**ASSIGNED TASK:** The answer must be an exact copy of the lines from the one containing "Go to Lead developer's" through the final line of the material, both included, and nothing else.

**DATA TO EXAMINE:**
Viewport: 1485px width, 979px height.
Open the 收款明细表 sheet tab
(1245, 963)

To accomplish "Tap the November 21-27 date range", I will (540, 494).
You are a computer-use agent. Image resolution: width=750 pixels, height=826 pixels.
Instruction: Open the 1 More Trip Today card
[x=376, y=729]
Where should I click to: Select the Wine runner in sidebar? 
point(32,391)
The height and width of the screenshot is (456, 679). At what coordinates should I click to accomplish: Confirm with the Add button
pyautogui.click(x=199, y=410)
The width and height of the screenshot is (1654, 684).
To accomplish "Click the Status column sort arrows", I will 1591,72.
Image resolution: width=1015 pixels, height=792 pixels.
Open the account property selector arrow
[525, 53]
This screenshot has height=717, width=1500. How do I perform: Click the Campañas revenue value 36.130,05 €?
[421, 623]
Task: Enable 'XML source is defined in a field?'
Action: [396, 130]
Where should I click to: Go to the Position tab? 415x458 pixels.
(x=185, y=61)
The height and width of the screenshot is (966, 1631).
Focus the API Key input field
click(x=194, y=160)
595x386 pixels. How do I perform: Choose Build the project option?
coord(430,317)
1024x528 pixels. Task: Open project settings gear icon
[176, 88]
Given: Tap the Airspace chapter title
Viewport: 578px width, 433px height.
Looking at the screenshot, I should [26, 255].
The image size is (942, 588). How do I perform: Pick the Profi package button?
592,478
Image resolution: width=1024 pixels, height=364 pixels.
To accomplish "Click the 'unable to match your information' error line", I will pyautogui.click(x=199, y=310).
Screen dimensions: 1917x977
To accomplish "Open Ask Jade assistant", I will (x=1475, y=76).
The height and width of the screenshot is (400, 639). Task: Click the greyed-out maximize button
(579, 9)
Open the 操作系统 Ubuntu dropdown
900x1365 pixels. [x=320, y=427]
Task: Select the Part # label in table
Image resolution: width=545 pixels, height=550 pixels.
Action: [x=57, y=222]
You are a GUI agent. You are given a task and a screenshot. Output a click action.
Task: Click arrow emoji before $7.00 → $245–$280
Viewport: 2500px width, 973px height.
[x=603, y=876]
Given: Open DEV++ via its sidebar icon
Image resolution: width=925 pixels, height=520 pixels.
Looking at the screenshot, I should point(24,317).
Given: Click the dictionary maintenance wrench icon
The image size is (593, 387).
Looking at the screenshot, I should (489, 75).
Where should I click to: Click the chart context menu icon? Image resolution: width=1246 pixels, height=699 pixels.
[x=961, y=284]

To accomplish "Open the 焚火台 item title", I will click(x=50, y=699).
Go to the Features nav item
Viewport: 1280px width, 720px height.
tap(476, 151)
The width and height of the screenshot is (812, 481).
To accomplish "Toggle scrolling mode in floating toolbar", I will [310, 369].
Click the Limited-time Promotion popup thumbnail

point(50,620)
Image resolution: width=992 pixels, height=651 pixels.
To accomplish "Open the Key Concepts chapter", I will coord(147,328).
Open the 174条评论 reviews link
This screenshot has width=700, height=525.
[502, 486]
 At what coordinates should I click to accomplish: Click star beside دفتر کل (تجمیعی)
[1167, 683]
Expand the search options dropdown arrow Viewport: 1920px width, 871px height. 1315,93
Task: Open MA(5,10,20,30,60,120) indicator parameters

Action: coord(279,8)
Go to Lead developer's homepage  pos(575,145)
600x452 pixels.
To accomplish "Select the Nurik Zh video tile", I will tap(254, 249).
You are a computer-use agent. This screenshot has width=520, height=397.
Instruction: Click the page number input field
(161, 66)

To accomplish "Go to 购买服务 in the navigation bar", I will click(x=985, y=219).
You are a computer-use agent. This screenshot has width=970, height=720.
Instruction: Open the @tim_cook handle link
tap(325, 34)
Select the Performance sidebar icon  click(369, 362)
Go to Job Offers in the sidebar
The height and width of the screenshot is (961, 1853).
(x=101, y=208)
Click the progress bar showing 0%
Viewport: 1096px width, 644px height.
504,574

**EXERCISE RESPONSE:**
Go to Lead developer's homepage  pos(575,145)
600x452 pixels.
To accomplish "Select the Nurik Zh video tile", I will tap(254, 249).
You are a computer-use agent. This screenshot has width=520, height=397.
Instruction: Click the page number input field
(161, 66)

To accomplish "Go to 购买服务 in the navigation bar", I will click(x=985, y=219).
You are a computer-use agent. This screenshot has width=970, height=720.
Instruction: Open the @tim_cook handle link
tap(325, 34)
Select the Performance sidebar icon  click(369, 362)
Go to Job Offers in the sidebar
The height and width of the screenshot is (961, 1853).
(x=101, y=208)
Click the progress bar showing 0%
Viewport: 1096px width, 644px height.
504,574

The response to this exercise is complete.